ARTHUR ANDERSON: Are the liver cells that you are growing in this system grown on a biomatrix? Or are they by themselves because liver cells will differentiate on a biomatrix, but they will not differentiate as single-cell isolates on a flat surface?
GUY MILLER: The WIF-B cells grow directly on standard 24- or 96-well cell culture plates. Your question infers the difficulty of working with primary-de-
rived hepatocytes with specific requirements for a collagen matrix or other suitable support. One of several unique properties of the WIF-B cells is ease of propagation and convenience relative to primary cell harvesting. For your reference, these cells form a pseudo-organized liver architecture containing bile canaliculi.
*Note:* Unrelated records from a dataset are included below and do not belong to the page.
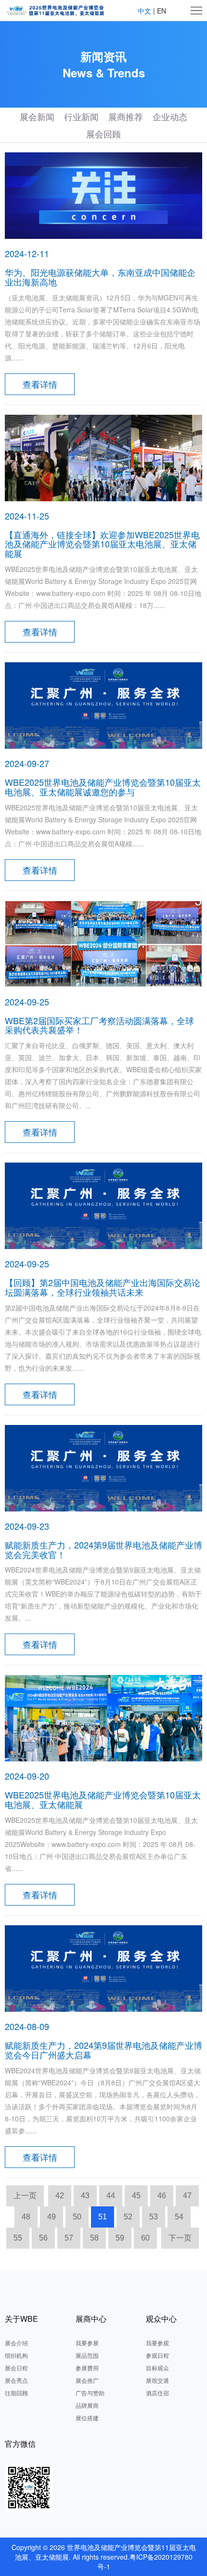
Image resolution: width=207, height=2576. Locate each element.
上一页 (25, 2196)
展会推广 (87, 2380)
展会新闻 (37, 116)
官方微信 (20, 2443)
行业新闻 (81, 116)
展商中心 (91, 2318)
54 (179, 2217)
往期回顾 (16, 2393)
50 (77, 2217)
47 (187, 2196)
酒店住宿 (157, 2393)
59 (120, 2238)
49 (51, 2217)
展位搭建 (87, 2418)
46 (161, 2196)
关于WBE (21, 2318)
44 (110, 2196)
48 (26, 2217)
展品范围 (87, 2355)
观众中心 (161, 2318)
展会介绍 (16, 2343)
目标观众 (157, 2368)
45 (136, 2196)
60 (145, 2238)
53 (153, 2217)
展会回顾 (103, 133)
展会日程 (16, 2368)
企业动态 (170, 116)
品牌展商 (87, 2405)
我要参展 (87, 2343)
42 (59, 2196)
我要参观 (157, 2343)
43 (85, 2196)
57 (69, 2238)
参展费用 (87, 2368)
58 (94, 2238)
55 (17, 2238)
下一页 (180, 2238)
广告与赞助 (90, 2393)
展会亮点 (16, 2380)
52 (128, 2217)
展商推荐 (125, 116)
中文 (144, 10)
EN (161, 10)
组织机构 (16, 2355)
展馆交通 (157, 2380)
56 (43, 2238)
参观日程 (157, 2355)
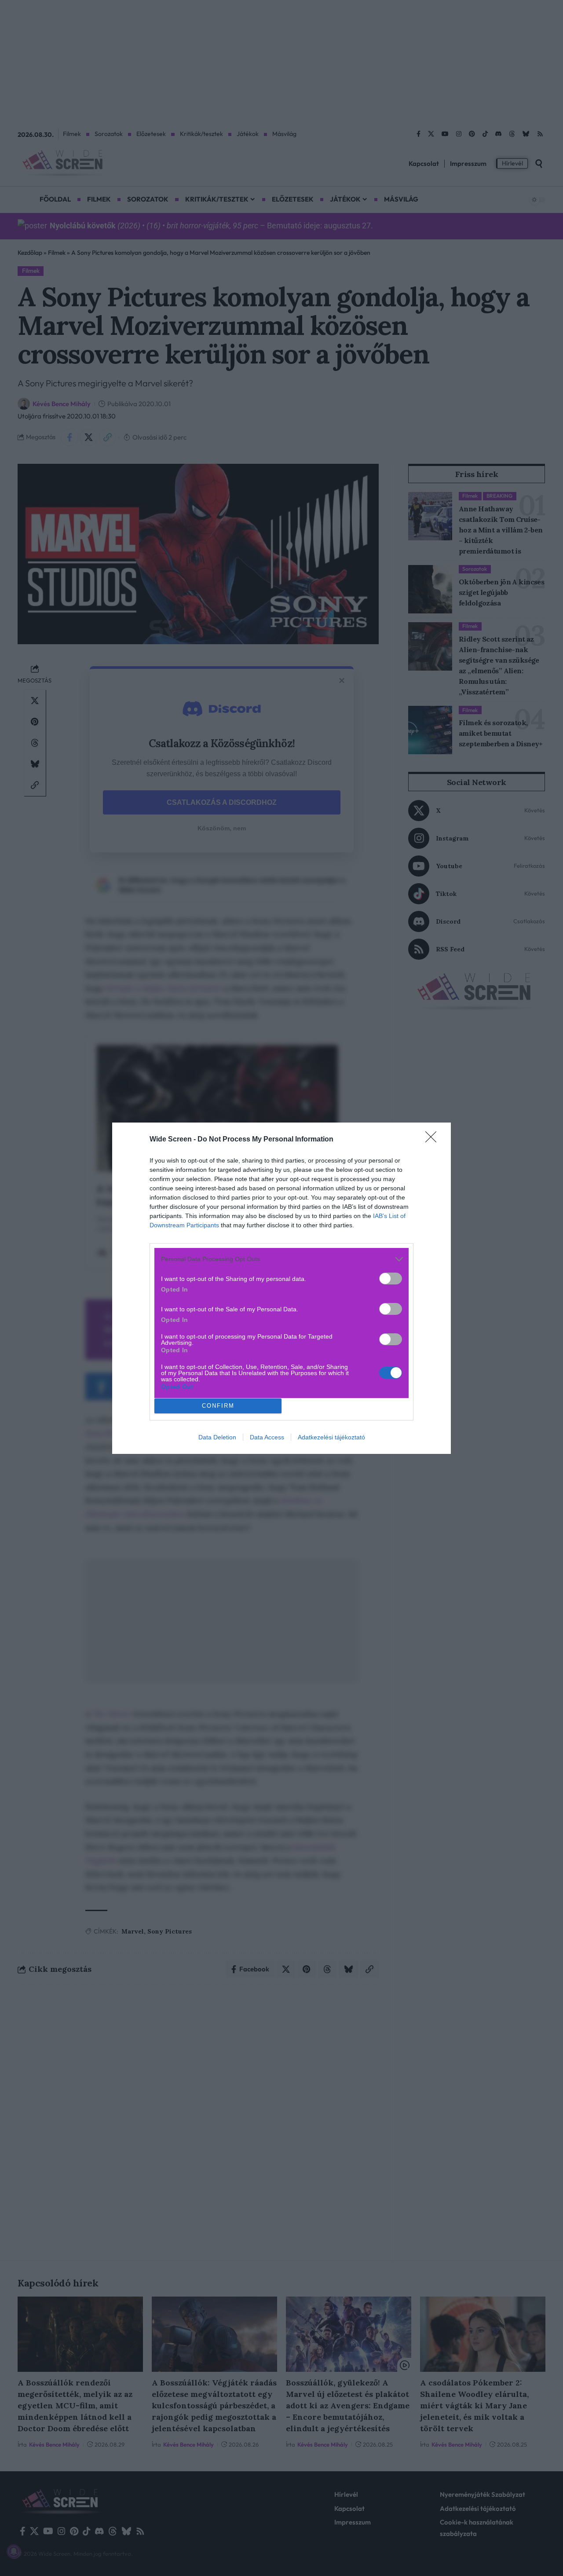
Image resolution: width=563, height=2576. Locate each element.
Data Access (267, 1437)
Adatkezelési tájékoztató (331, 1437)
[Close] (433, 1139)
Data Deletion (217, 1437)
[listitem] (281, 1259)
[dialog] (281, 1288)
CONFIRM (218, 1405)
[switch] (390, 1278)
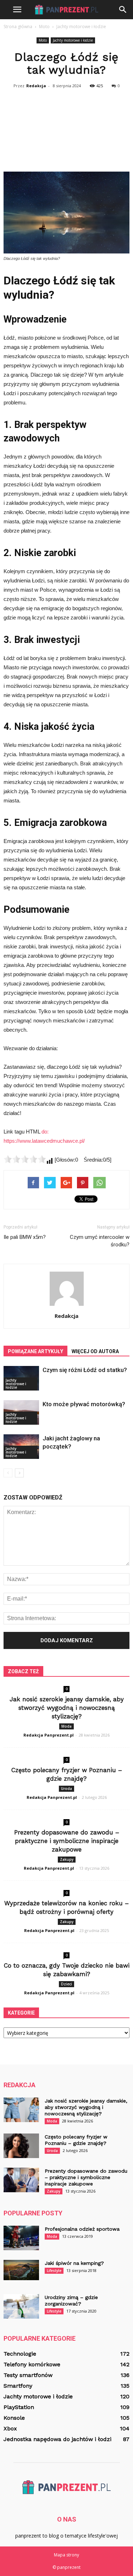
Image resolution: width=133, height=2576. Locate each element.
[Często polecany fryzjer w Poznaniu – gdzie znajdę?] (21, 2145)
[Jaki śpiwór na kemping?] (21, 2270)
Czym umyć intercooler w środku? (99, 1241)
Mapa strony (66, 2555)
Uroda (66, 1788)
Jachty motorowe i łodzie (73, 40)
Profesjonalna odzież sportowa (82, 2229)
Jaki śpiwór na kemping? (74, 2263)
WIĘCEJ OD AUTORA (95, 1351)
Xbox (10, 2428)
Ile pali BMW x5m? (25, 1237)
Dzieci (66, 1983)
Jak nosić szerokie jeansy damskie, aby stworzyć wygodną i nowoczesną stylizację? (67, 1708)
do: (45, 1132)
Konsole (14, 2417)
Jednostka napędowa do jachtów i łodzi (57, 2439)
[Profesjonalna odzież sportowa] (21, 2238)
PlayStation (19, 2407)
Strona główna (18, 26)
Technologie (20, 2353)
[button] (123, 9)
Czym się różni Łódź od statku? (85, 1369)
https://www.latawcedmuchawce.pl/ (44, 1141)
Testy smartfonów (28, 2375)
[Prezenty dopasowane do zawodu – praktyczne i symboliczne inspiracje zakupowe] (21, 2180)
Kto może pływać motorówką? (84, 1404)
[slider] (25, 1159)
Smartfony (18, 2385)
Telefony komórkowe (32, 2364)
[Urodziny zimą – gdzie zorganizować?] (21, 2306)
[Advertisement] (66, 129)
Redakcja (36, 85)
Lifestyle (54, 2270)
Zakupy (66, 1859)
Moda (66, 1726)
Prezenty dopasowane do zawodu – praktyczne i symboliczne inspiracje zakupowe (66, 1841)
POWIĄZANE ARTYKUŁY (35, 1351)
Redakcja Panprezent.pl (48, 1735)
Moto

DENNIS BIER: I found this very intriguing because I think it is a new, expanded way to look at sodium metabolism. I am not sure you can do some of these things in other ways. For example, people have used specifically tritiated labeled glucose molecules for years to look at the appearance rate of tritiated water to measure various steps in glycolysis outside the cell.
One can look at the TCA [tricarboxylic acid] cycle activity by looking at the rearrangement of carbons and oxaloacetate, either radio-or isotopically labeled, and that can be done outside the cell as well.
Now, people have not looked at 10-s intervals because they have not felt that that was particularly important. Maybe it is, but there are other ways to approach this. I am not sure that it should not be combined in some way with what you are doing.
GUY MILLER: I think that the idea of combining several metabolic assessment modalities to simultaneously assess both cellular and tissue metabolic variables is a good one. As I understand from Harris Lieberman, one issue to be addressed by the CMNR during this session is to examine undertaking such activities. It would be my opinion that a concerted multidisciplinary effort needs to be undertaken in the area of acute metabolic derangements during circumstances of oxygen limitation, i.e., extreme exertion or illness. While we understand a great deal about particular metabolic transformations employing single enzyme experiments, we have just begun to decipher the processes governing the dynamics of metabolic control. New technologies and approaches will also be required that take advantage of our growing understanding of functional genomics. How these methodologies are fashioned together to enhance our understanding of relevant nutritional issues will be a challenging and vital task in forging the next set of advances.